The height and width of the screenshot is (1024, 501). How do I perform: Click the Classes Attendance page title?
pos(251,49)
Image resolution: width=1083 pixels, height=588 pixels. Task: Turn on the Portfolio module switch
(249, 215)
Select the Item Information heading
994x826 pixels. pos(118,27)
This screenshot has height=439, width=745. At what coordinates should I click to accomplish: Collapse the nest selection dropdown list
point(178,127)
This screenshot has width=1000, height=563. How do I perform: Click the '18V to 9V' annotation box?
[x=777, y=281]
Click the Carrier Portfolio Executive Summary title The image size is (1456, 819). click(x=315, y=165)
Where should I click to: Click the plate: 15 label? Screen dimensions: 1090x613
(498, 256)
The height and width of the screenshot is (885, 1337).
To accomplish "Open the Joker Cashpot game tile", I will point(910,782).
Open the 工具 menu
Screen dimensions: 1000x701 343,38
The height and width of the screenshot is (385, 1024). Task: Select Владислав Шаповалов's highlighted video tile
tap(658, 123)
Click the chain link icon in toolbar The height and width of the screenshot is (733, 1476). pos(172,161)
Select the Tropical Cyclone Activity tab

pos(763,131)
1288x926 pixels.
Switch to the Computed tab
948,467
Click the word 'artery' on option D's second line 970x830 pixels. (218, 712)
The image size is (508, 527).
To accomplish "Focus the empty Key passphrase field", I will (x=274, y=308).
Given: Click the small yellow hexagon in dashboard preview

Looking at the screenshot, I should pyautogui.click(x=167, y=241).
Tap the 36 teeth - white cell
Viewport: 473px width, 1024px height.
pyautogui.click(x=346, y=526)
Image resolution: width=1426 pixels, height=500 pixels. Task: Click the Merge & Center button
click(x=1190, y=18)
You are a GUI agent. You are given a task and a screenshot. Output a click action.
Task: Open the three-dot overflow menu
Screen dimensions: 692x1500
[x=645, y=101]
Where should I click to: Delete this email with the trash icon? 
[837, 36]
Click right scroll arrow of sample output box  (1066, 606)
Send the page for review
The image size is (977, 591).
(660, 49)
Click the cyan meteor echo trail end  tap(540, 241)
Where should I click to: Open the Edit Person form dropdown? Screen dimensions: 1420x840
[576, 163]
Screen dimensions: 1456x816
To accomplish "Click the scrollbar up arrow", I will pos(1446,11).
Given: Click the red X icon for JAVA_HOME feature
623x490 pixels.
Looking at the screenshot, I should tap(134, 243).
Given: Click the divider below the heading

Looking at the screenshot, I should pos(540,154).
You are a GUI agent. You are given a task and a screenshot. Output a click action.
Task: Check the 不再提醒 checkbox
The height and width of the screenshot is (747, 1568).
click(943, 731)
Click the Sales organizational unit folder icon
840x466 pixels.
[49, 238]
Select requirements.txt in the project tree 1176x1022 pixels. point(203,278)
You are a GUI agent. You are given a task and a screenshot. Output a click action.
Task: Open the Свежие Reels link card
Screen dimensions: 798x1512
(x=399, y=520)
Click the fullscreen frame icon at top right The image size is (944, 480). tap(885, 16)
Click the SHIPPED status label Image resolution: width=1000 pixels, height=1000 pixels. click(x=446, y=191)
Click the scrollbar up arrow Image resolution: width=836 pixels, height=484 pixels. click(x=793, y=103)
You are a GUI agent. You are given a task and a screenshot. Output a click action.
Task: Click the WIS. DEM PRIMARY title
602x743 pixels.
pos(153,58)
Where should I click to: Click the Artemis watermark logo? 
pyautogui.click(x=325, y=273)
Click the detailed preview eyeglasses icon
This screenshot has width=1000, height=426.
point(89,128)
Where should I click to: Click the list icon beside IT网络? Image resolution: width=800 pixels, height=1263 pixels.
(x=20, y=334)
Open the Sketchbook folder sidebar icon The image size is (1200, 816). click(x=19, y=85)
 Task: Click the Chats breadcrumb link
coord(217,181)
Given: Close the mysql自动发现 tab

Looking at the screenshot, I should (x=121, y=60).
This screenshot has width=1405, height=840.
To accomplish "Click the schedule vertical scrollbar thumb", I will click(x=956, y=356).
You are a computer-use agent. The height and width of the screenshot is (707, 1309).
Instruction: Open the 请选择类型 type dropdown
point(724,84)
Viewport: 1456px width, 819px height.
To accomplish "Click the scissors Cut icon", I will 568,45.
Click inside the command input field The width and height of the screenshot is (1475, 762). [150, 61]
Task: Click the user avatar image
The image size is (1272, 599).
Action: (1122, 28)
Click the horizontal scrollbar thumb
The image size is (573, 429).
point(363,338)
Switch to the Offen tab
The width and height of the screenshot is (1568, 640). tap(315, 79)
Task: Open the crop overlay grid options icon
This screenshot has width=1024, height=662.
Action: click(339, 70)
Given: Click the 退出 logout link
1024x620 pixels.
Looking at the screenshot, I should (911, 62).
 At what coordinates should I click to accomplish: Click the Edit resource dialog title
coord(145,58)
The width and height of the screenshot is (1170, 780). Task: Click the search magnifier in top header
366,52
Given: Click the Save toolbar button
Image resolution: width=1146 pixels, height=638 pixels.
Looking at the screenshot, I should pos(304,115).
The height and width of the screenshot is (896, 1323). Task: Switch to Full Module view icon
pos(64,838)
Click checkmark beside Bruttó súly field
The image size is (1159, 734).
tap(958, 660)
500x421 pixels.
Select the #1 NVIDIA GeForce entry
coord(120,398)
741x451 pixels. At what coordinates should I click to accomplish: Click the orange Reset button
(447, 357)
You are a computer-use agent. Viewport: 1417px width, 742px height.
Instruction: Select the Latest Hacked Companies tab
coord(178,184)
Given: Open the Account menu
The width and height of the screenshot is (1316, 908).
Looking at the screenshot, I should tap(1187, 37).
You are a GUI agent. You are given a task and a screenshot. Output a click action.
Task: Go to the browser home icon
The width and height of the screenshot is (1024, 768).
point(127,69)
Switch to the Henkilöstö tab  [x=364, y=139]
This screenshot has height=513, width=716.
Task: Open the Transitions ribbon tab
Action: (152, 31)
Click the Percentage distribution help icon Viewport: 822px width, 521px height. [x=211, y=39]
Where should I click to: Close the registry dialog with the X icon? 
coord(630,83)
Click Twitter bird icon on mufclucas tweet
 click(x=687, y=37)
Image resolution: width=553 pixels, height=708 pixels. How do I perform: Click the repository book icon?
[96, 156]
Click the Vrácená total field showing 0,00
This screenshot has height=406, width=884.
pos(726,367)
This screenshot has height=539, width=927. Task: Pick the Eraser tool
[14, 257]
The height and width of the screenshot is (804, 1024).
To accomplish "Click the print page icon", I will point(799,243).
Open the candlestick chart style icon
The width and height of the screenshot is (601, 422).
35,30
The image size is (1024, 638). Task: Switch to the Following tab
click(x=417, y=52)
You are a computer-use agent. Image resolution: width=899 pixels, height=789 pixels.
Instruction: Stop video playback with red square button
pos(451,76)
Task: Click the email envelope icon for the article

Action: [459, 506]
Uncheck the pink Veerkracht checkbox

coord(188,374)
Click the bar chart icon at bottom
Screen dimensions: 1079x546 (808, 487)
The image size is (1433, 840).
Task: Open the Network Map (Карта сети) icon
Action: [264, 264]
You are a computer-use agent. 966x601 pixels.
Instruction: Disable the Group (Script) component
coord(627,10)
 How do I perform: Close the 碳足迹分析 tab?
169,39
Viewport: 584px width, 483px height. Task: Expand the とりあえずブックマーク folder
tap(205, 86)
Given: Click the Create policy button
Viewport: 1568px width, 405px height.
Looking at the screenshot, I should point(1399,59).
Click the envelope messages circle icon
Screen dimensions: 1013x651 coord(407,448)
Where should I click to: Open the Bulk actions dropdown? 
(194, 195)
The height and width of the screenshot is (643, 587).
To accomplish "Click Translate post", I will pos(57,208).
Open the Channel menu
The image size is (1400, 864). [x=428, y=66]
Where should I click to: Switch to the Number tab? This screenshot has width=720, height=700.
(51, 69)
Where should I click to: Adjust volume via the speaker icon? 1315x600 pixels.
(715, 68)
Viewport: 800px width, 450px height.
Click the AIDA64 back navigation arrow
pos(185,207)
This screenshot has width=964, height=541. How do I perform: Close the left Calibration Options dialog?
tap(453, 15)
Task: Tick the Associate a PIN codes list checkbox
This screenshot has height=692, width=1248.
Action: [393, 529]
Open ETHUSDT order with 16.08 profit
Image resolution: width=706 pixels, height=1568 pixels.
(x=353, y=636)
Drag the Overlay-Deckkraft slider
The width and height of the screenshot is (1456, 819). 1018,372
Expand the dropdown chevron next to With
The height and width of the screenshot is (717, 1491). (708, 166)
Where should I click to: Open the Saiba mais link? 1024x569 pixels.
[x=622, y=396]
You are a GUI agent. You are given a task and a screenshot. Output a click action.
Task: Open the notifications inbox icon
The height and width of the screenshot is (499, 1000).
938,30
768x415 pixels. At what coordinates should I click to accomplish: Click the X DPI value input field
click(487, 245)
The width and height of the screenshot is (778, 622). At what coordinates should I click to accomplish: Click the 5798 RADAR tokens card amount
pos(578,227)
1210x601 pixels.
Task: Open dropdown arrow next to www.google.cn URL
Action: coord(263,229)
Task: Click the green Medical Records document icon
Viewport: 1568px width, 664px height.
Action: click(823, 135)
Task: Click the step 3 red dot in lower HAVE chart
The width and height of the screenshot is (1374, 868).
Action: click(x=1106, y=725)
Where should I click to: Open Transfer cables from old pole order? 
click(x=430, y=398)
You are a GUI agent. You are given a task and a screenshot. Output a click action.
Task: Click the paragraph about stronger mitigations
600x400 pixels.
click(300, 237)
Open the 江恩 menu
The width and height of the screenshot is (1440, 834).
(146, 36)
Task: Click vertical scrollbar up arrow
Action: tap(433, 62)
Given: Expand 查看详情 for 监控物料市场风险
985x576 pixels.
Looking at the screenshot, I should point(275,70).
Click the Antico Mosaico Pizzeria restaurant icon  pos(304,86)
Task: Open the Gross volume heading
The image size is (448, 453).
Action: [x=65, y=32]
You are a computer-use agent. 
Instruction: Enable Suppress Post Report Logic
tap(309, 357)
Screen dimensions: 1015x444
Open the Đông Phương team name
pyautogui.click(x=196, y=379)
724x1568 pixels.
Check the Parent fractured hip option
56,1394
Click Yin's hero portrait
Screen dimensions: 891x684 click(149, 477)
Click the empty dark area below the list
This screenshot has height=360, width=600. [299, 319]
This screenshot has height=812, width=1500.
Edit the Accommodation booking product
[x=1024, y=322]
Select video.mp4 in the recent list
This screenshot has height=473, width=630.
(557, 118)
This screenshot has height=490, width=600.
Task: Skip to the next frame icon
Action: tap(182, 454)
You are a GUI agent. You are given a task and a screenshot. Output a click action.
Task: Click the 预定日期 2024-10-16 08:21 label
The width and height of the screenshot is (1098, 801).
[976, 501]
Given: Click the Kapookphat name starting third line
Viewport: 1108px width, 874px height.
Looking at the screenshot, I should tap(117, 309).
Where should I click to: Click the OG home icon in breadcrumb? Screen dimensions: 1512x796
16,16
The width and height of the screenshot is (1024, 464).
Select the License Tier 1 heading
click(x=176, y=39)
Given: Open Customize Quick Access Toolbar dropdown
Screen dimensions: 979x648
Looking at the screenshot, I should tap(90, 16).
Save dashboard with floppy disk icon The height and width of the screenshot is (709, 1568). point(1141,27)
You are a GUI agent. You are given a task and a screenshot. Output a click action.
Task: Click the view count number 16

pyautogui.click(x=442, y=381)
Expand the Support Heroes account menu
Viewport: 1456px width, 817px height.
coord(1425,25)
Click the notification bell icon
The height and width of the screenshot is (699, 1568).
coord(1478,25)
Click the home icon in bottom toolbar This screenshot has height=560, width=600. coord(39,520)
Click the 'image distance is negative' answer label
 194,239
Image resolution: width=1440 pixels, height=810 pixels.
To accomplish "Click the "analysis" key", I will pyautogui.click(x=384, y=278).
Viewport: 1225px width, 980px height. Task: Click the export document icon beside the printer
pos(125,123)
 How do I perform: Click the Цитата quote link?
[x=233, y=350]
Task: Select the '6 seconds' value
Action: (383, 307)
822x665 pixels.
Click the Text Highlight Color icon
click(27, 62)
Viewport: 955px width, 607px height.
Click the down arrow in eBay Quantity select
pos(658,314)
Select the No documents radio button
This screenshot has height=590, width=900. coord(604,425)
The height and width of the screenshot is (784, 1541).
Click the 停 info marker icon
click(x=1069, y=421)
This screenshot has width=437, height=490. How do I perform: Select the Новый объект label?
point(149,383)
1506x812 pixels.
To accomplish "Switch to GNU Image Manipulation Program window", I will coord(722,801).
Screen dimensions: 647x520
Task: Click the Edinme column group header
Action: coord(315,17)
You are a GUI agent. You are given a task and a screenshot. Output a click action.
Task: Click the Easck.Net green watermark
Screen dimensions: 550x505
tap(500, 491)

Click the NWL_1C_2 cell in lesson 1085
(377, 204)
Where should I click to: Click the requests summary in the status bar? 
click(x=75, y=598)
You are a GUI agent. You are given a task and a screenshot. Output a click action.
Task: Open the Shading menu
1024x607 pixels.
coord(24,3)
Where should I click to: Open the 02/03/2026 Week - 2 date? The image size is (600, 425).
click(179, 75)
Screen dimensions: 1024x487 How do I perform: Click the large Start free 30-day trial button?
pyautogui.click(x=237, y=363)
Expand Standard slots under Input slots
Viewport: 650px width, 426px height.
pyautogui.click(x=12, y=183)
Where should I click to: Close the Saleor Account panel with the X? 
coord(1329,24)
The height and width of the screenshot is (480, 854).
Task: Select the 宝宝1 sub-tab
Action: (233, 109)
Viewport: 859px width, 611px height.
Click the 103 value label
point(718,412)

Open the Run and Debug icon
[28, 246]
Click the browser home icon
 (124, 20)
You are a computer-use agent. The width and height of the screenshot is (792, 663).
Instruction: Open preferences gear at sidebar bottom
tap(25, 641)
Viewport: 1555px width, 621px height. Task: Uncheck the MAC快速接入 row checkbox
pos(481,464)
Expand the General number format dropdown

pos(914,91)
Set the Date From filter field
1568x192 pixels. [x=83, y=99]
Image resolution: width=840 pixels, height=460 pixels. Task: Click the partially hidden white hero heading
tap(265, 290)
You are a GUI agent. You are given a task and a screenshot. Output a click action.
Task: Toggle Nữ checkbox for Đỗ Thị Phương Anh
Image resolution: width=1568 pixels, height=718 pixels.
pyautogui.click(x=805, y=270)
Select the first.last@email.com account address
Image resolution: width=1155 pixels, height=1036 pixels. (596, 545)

What is required: Write down again, exactly as given, only the lines above that fall from the line with "Viewport: 650px width, 426px height." to the line with "You are a computer-use agent. The width", inclusive.

Worked solution:
Viewport: 650px width, 426px height.
pyautogui.click(x=12, y=183)
Where should I click to: Close the Saleor Account panel with the X? 
coord(1329,24)
The height and width of the screenshot is (480, 854).
Task: Select the 宝宝1 sub-tab
Action: (233, 109)
Viewport: 859px width, 611px height.
Click the 103 value label
point(718,412)

Open the Run and Debug icon
[28, 246]
Click the browser home icon
 (124, 20)
You are a computer-use agent. The width and height of the screenshot is (792, 663).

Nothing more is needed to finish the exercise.